But even maths, coding and reasoning are rife with tasks that would likely lend themselves to far more intersubjective disagreement. For example, how would one determine if a given proof was "elegant"? Or whether a given result was "trivial"? Superficially, we'd be tempted to say that the answers to such questions are normative in nature whereas the answer to "add 12+7 and only print the result" is objective in nature. But notice that both sets of questions are fundamentally normative in nature. It's just that the latter implicitly presupposes the frame of our familiar subjective/objective duality.
But if we're determined to use this subjective/objective frame, then tasks at the far end of subjectivity would be the sort that I've discussed above. For example, asking an AI to take a stream of consciousness that I've written to turn it into coherent prose in my voice.
How would we go about bridging this gap, at least theoretically? What we're really talking about is the extent to which the entity that we're communicating with (i.e. a human or an AI system), is able to track and leverage the evolution of my 4P stack of knowledge. In the limit, for a system to have a complete understanding of us, it would literally need to be us in the world, whilst also being non-competitive with us in the world. As an aside, there are some very interesting theological questions that one could ask here to explore the theoretical limits of intimacy either between people or human-AI relationships.
Fortunately, not all tasks require this depth of intimacy for the interaction to be minimally functional. Your barista rarely needs to know your life story to be able to make you a good cup of coffee, and vice versa. Your AI likely doesn't need to know your life story to be able to turn mundane prompts into boilerplate emails. And you likely don't need to know the details of how it was trained, or a theory of it's "mind" to find such generations minimally functional. However, it likely needs to have a greater depth of intimacy into your cognition to assist you in tasks that seem inherently more intersubjective in nature. And you likely need a proportionate theory into its mind to understand what it knows about you. I suspect that a breakdown in this reciprocal opening is what leads to what we often call the "jagged frontier".

▶ Problems and tasks:
1 – Quote the passage on AI intimacy, starting at the words containing "But if we're" and ending with "in my voice.".
2 – In the passage on AI intimacy, what does the writer suspect leads to what is often called the "jagged frontier"?

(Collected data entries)

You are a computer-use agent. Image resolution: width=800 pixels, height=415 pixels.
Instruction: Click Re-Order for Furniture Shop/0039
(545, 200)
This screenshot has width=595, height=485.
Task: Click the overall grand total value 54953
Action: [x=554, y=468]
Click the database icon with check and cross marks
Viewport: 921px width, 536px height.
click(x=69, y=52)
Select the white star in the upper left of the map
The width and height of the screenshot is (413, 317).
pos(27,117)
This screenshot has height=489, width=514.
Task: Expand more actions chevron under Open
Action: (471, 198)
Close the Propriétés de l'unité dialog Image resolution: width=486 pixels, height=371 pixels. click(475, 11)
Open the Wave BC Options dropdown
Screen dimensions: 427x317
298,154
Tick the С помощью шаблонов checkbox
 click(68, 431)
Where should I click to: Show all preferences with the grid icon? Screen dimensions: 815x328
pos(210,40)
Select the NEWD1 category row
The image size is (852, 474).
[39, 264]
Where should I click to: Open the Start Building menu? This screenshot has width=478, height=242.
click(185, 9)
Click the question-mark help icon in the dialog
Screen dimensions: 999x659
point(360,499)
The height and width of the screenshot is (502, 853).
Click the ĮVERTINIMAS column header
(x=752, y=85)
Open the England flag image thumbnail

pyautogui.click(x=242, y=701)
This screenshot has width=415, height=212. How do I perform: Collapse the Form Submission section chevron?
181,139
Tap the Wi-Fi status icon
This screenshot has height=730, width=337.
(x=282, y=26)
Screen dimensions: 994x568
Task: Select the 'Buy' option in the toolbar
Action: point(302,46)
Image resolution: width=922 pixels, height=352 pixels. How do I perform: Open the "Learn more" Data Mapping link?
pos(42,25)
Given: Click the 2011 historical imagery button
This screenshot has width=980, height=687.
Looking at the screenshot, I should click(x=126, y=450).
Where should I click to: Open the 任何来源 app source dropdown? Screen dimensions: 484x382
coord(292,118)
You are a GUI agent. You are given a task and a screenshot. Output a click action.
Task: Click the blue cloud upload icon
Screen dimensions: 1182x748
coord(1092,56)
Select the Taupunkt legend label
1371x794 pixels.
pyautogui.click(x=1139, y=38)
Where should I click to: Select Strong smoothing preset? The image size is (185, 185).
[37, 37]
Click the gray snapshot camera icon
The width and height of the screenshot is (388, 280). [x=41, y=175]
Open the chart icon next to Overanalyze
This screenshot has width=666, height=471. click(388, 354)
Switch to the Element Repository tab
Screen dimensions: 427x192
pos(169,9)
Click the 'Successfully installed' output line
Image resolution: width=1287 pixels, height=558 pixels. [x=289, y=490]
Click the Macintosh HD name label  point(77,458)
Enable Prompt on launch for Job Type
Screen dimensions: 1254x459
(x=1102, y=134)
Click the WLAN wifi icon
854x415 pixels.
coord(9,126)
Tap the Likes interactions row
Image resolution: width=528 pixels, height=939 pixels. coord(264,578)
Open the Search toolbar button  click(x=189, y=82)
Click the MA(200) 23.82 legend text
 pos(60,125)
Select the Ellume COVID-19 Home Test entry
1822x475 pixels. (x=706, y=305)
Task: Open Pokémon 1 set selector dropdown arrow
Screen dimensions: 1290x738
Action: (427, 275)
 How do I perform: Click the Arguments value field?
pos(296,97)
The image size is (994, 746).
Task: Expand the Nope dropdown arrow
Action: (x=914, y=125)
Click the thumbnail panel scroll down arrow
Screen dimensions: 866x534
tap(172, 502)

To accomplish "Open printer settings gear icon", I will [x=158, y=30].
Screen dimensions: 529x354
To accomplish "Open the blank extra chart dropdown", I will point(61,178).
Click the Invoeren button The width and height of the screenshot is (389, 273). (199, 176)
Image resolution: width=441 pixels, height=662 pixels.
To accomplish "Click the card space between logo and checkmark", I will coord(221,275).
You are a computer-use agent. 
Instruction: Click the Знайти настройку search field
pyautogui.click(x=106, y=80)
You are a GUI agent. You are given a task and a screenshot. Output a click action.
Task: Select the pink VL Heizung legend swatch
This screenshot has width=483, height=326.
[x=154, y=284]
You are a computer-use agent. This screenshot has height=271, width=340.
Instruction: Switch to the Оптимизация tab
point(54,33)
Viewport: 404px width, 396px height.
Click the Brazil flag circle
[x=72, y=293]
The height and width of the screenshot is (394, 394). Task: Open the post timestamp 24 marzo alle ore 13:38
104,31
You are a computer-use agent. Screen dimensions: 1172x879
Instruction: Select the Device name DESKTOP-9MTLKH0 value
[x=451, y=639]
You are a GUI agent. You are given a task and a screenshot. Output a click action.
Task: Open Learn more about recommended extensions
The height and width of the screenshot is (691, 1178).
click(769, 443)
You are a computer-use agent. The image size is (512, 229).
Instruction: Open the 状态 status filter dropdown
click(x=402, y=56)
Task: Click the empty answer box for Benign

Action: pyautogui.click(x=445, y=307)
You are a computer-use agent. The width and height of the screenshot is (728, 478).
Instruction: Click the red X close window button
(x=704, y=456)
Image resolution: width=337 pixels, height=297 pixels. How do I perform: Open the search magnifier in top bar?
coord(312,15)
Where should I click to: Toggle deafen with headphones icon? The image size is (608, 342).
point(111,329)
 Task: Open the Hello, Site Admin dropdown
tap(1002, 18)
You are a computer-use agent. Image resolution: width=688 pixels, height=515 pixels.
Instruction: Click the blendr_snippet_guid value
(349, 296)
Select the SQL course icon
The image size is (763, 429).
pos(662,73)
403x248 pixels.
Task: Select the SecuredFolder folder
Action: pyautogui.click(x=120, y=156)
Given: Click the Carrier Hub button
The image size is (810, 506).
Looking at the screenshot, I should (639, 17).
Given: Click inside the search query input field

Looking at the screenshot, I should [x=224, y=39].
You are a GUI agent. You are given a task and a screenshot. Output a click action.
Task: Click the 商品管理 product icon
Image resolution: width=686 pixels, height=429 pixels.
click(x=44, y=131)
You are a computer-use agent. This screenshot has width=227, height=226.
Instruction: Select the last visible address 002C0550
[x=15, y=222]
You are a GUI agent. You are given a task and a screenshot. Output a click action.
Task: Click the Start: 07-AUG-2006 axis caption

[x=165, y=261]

▶ Task results:
1 –
But if we're determined to use this subjective/objective frame, then tasks at the far end of subjectivity would be the sort that I've discussed above. For example, asking an AI to take a stream of consciousness that I've written to turn it into coherent prose in my voice.

2 – A breakdown in the reciprocal opening.